(Dataset entries)
Start of Block

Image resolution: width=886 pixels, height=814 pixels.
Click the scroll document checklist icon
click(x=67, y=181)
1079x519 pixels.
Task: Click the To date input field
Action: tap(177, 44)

End of Block

Problem description: An exact transcription of the entries is needed, complete to the final line.

Result of this exercise:
Image resolution: width=886 pixels, height=814 pixels.
Click the scroll document checklist icon
click(x=67, y=181)
1079x519 pixels.
Task: Click the To date input field
Action: tap(177, 44)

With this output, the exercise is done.